Pastore: Em certo sentido, ela tem razão. O sistema prisional amplifica o problema em vez de resolvê-lo. A prisão mais estraga do que conserta. Ofende-se a dignidade humana das pessoas, em último grau. Depois de anos, como eles mesmos acreditariam na possibilidade de recuperação?

Valor: Quais são os problemas de alguém que foi massacrado psiquicamente e quer voltar à sociedade?

Pastore: A maioria sai sem recursos para pegar o ônibus e visitar a família. Vão pedir dinheiro emprestado na rodoviária. E pedem também para o sanduíche, porque saem sem dinheiro até para comer. O atendimento das necessidades imediatas é fundamental. Casa, comida, transporte. Mas a sociedade nega, quer que ele volte o mais rápido possível para a prisão.

Valor: E quanto às empresas?

Pastore: O próximo passo é enfrentar a resistência delas. Está faltando mão de obra, mas quando ficam sabendo que alguém esteve preso, as empresas resistem. Essa resistência varia de setor para setor. Alguns têm ojeriza. Em comércio ou serviços, onde se entra em contato com gente, a resistência é monumental. Quando não se trata de entrar em contato com o cliente, é mais fácil. Construção civil, indústria. E mesmo assim o empresário pensa: "E se ele aprontar de novo?" Outros pensam: "E se meus empregados tiverem medo dele?" E têm mesmo. "E se o chefe o tratar mal?" E trata mesmo. São as resistências do lado da demanda.

Valor: E do lado da oferta?

Pastore: São problemas enormes, como a capacitação. A maioria tem ensino fundamental incompleto. Mas o mais grave são atitudes e condutas. Um terço dos egressos conseguem ser encaixados no mercado de trabalho e ficam. Um terço é encaixado, mas sai. E há os que nem conseguem trabalhar, são desenganados. A retenção é tão difícil quanto a inserção. Todo ano saem 30 mil pessoas com pena cumprida das prisões brasileiras. O que fazer?

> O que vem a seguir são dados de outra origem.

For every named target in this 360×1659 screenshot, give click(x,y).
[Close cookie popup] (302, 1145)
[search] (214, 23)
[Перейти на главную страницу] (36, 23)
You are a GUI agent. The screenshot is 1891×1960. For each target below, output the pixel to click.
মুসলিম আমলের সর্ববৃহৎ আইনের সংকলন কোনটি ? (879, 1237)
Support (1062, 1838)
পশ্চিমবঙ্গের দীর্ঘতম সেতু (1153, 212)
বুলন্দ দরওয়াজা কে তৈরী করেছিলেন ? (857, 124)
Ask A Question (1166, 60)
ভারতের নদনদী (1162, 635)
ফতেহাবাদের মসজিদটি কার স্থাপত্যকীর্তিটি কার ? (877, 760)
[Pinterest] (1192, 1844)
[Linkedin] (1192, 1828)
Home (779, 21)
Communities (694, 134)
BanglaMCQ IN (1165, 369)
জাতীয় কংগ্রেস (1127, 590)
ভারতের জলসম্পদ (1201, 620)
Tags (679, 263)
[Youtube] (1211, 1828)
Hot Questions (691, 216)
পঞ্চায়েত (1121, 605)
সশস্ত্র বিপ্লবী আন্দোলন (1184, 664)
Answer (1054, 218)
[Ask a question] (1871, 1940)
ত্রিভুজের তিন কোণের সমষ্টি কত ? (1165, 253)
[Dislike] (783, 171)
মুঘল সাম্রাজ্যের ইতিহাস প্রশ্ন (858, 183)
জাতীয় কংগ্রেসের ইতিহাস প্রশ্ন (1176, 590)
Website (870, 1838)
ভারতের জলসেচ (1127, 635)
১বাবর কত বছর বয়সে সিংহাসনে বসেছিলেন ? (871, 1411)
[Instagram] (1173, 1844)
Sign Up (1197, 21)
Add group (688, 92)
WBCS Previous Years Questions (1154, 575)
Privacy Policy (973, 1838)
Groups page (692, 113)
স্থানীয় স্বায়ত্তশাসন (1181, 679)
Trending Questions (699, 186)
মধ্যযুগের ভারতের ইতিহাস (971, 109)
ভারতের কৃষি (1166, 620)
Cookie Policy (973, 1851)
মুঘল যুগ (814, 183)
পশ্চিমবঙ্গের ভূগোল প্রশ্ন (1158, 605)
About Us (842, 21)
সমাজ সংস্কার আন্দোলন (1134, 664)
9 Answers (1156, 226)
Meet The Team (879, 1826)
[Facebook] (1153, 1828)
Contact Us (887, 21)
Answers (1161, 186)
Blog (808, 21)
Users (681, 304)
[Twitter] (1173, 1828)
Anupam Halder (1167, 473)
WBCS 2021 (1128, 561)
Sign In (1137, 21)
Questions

Valor: Quantos conseguem vaga em algum lugar?

Pastore: Pouquíssimos. Há alguns resultados aparecendo, ainda em pequena escala, claro, mas promissores. Minas Gerais conseguiu encaixar mil pessoas em 2010. O Espírito Santo dá prêmios para empresas que contratem ex-infratores: mil pessoas foram contratadas. É pouco, mas animador. Antes, nem isso.

Valor: As empresas já deram retorno dos resultados?

Pastore: De modo geral, estão satisfeitas. Há atividades que parecem se encaixar melhor. É importante não só dar trabalho, mas um trabalho que se ajuste ao egresso. As regras também precisam ser explicadas para a companheira dele, que, assim, é cooptada. É preciso explicar ao egresso e sua mulher que na empresa há disciplina.

Valor: A mulher, então, fica de olho nele...

Pastore: A mulher fica de olho nele, o ajuda, dá apoio. O apoio familiar é fundamental. Ela se envolve. O desafio é entender o fenômeno da desistência. Se não der o clique na cabeça, para querer sair do crime, é difícil. O mundo do crime continua ativo enquanto ele está na cadeia e depois que sai. As gangues podem pegá-lo de novo facilmente.

Valor: Como acontece o clique?

Pastore: São vários cliques. Primeiro, ele vislumbra a vida de menos risco. Depois, faz tentativas de sair do crime, aceitar um trabalho. Nessa fase, há muita recaída. Na terceira fase, se arrepende das recaídas e volta ao trabalho. Quando percebe a boa reação da família e dos amigos, se entusiasma e diz: não vou mais para o crime.

Valor: Pode-se acelerar o clique?

Pastore: Há fatores de aceleração. Um é a paixão. É incrível como o amor tem força para resolver um problema complicado como esse. Se o egresso se apaixona, a volta é mais rápida. Ele não quer perder o amor. O mesmo vale para a religião e a família.